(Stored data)
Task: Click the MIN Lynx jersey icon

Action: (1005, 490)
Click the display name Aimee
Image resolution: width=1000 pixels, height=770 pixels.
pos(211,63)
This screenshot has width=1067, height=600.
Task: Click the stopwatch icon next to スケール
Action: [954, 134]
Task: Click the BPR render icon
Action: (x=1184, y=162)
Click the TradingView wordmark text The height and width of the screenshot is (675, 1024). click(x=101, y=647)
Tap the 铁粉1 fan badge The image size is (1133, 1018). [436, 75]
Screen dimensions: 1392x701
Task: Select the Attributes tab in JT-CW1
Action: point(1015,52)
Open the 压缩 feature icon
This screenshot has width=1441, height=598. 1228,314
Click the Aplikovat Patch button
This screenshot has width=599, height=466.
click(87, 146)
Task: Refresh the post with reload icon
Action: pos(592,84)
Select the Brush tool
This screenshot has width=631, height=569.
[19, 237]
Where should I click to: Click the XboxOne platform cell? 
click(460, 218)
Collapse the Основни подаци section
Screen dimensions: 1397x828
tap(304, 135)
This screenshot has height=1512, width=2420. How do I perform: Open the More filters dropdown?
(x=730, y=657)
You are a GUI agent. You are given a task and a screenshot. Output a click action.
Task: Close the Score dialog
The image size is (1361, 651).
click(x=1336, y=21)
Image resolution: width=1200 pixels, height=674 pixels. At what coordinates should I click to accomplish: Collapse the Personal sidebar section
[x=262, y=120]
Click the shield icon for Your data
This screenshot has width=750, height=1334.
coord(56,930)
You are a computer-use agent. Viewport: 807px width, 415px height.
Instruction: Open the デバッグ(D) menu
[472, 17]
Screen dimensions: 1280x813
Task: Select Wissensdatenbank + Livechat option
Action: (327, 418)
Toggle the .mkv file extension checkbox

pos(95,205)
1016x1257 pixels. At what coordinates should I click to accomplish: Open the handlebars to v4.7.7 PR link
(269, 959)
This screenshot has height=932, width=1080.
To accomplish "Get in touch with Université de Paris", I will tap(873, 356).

# Directions for this task
Beginning with the line that contains "This screenshot has height=932, width=1080.", repeat every line through the end of the records and nothing more.

# Exercise result
This screenshot has height=932, width=1080.
To accomplish "Get in touch with Université de Paris", I will tap(873, 356).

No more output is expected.